Excerpted passage:
ALBANY, N.Y. (NEWS10) – The State Legislature has passed A.2655/S.3392, a statute that closes a loophole that allowed hazardous hydrofracking waste to be dumped in New York even while hydrofracking itself was banned.

The legislation passed the Assembly on Monday and the Senate on Wednesday. It must be signed by Gov. Andrew Cuomo to become a law.

Shale fracking has polluted drinking water sources throughout the country—in Pennsylvania’s Monongahela River, for example—and Cuomo’s ban defended both public health and the environment. However, the fracking ban still allowed shale oil and gas waste—which can be highly flammable, toxic, and occasionally radioactive—to be imported.

Formerly, the loophole let such waste avoid the label of “hazardous,” so it was regularly accepted to be spread on roads, or to be disposed of improperly at dumpsites and landfills throughout the state. A June 2019 report showed that New York had accepted over 638,000 tons and about 23,000 barrels of fracking waste from Pennsylvania fracking operators since 2011.

Hydraulic fracturing or fracking injecting wells with high volumes of chemical-laced water that frees up pockets of natural gas and threatens water supplies. The Marcellus Shale Gas Field extends through parts of New York, Pennsylvania, Ohio, and West Virginia, holding trillions of cubic feet of natural gas.

Provided material:
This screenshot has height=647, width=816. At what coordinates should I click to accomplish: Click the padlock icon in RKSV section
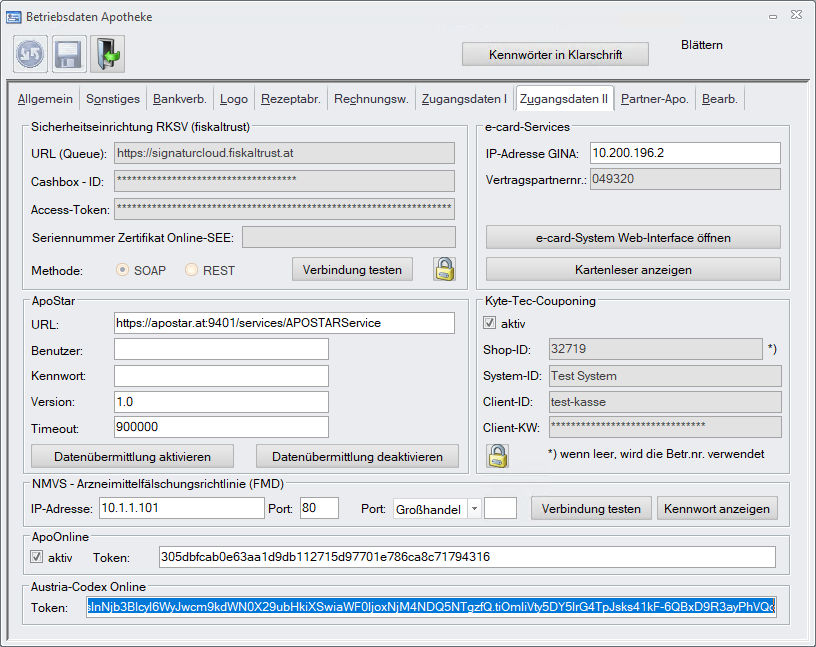pyautogui.click(x=444, y=269)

Try it: Write out the full news article about the fracking waste loophole word for word. The listing comes from a different source than the news article.

Result for this exercise:
ALBANY, N.Y. (NEWS10) – The State Legislature has passed A.2655/S.3392, a statute that closes a loophole that allowed hazardous hydrofracking waste to be dumped in New York even while hydrofracking itself was banned.

The legislation passed the Assembly on Monday and the Senate on Wednesday. It must be signed by Gov. Andrew Cuomo to become a law.

Shale fracking has polluted drinking water sources throughout the country—in Pennsylvania’s Monongahela River, for example—and Cuomo’s ban defended both public health and the environment. However, the fracking ban still allowed shale oil and gas waste—which can be highly flammable, toxic, and occasionally radioactive—to be imported.

Formerly, the loophole let such waste avoid the label of “hazardous,” so it was regularly accepted to be spread on roads, or to be disposed of improperly at dumpsites and landfills throughout the state. A June 2019 report showed that New York had accepted over 638,000 tons and about 23,000 barrels of fracking waste from Pennsylvania fracking operators since 2011.

Hydraulic fracturing or fracking injecting wells with high volumes of chemical-laced water that frees up pockets of natural gas and threatens water supplies. The Marcellus Shale Gas Field extends through parts of New York, Pennsylvania, Ohio, and West Virginia, holding trillions of cubic feet of natural gas.